В родном углу. Как жила и чем дышала старая Москва | страница 203
А он находился в нем и тогда, когда много лет назад вел с нами в классе анальные разговоры и непристойно спрашивал мальчика, затосковавшего за скучнейшим уроком:
– Вы, может быть, на горшочек хотите?
После Позеверка я попал к другому немцу – Александру Ивановичу Скуйе, который терпеть не мог Позеверка. Скуйе был латыш и чувствовал инстинктивную антипатию к немцам, но латыш этот непременно хотел, чтоб его считали за русского: для этого он принял православие, переменил имя «Карл» на «Александр», – и не было для Скуйе большей обиды, как если кто-нибудь называл его Карл Иванович вместо Александр Иванович.
Позеверк, в свой черед, терпеть не мог Скуйе: он считал его человеком недалекого ума, в чем был прав.

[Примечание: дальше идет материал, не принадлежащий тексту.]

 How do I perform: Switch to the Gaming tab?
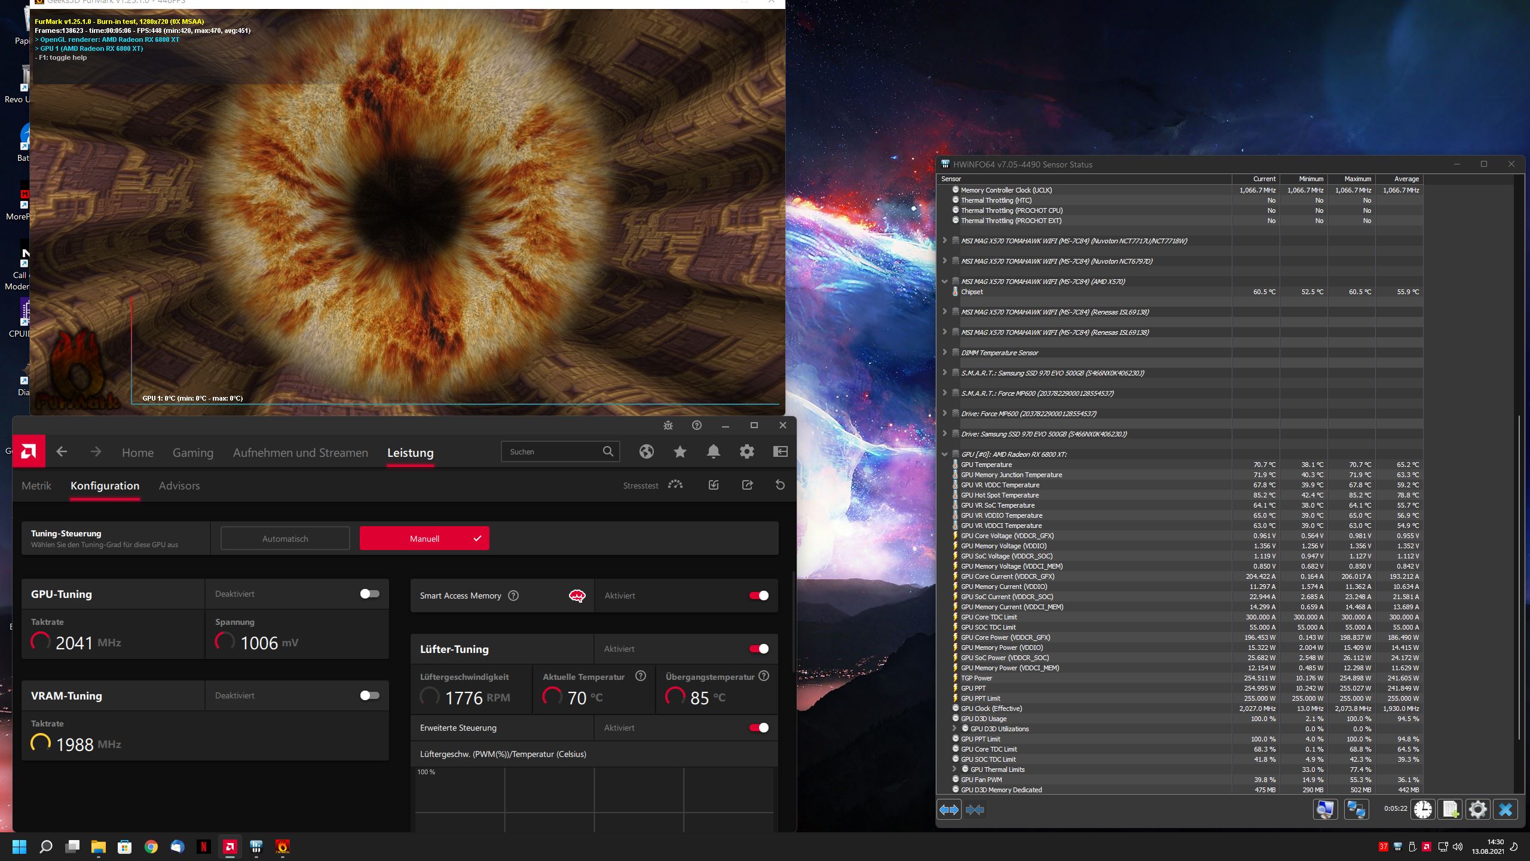[x=192, y=453]
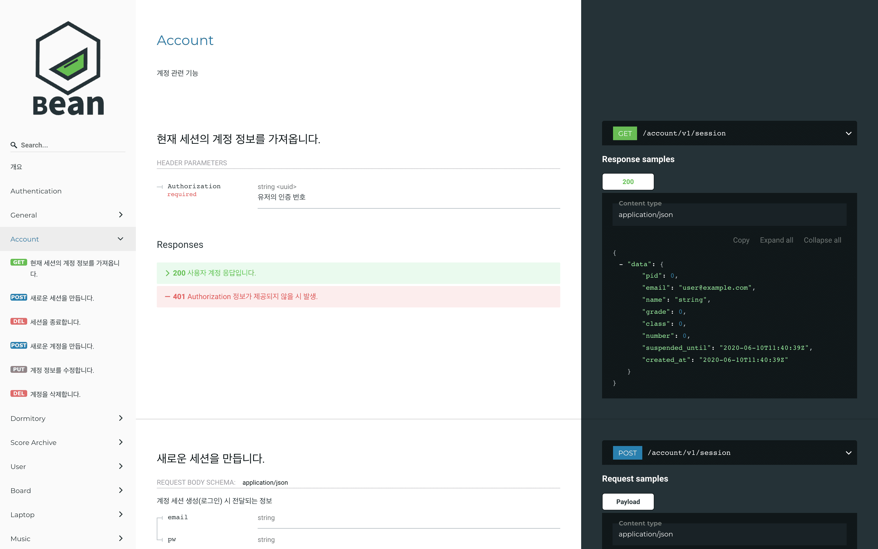Collapse the "data" JSON object in sample
Image resolution: width=878 pixels, height=549 pixels.
(621, 264)
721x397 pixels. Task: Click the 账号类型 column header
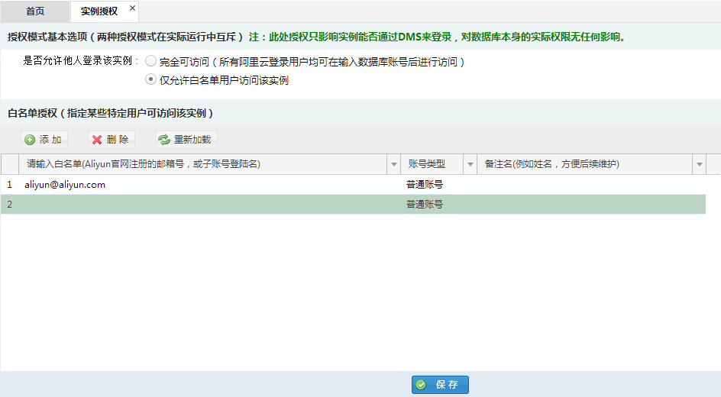[428, 164]
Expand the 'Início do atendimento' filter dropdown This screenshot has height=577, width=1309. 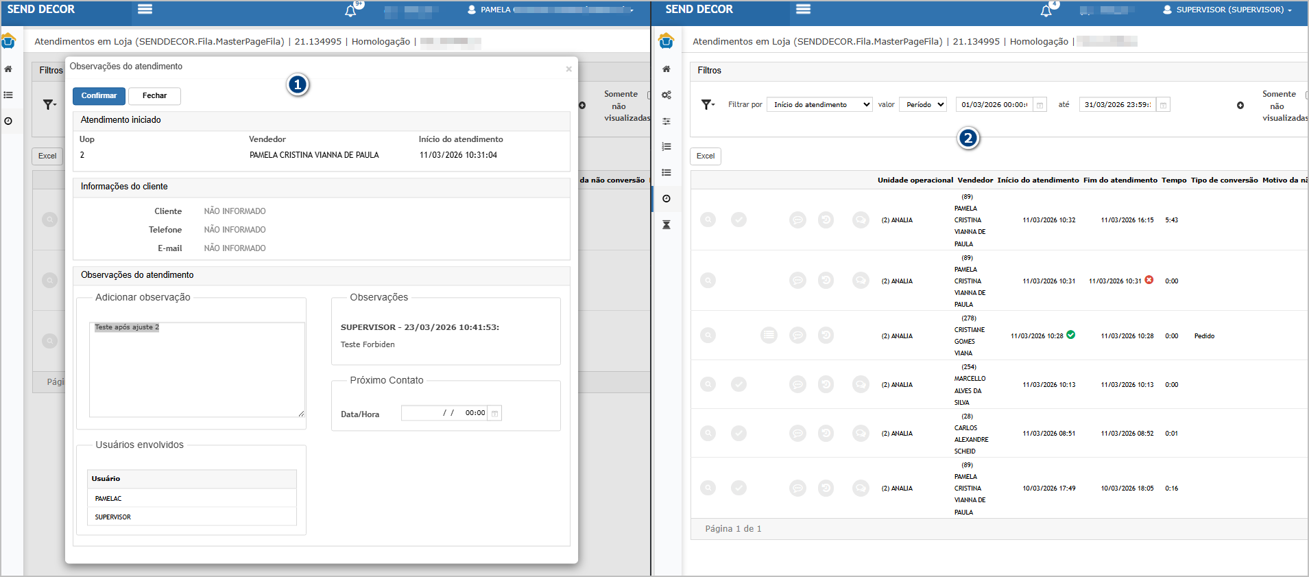point(819,105)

Скуйе был высок, лыс, сутул, грузен, несуразен в походке, нелеп в движениях – какая-то помесь слона с верблюдом. Почему– то он постоянно ходил в белом пикейном жилете и столь же постоянно оправлял свои брюки, то подтягивая их к жилету, то жилет натягивая на брюки.
В противоположность Позеверку он был многосемеен: сын его долго маячил в средних классах, как высокий орешник среди кустарника, пока не был исключен за окончательную малоумность.
Раньше, когда он был еще Карлом Ивановичем, он преподавал в Реальном училище Воскресенского, где учился мой брат Пантелеймон, и там у него были какие-то неприятности с учениками или ректором; носился слушок, что он брал взятки.
Став Александром Ивановичем, с нами Скуйе старался жить мирно. Но уроки его были нелепы, как вся его фигура, и эту нелепость Скуйе мы чувствовали не меньше, чем непристойность Позеверка.
«Давать уроки» немецкого языка он решительно не умел, да, может быть, и не хотел: он приходил в класс совсем для другой цели, гораздо более важной.
Скуйе считал себя не только умным, но и остроумным человеком, философом и моралистом. Он постоянно изрекал моральные сентенции, рассказывал анекдоты, приводил случаи из жизни и декламировал немецких и русских поэтов, и все одинаково тупо, плоско и бездарно.
Начнет, бывало, объяснять управление глаголов – и вытянет вперед свою огромную ручищу, тыча в лицо какому-нибудь «камчатнику» два пальца: сначала указательный, потом безымянный.
Указательный – это «er»[184], безымянный – это «sagte»[185].
Ученик – тот же Назаров Алексей с Благуши – должен дать обратную конструкцию: «sagte ег». Для этого Скуйе без пользы тычет ему к носу свои пальчища в обратном порядке: сначала безымянный (sagte), потом указательный (ег).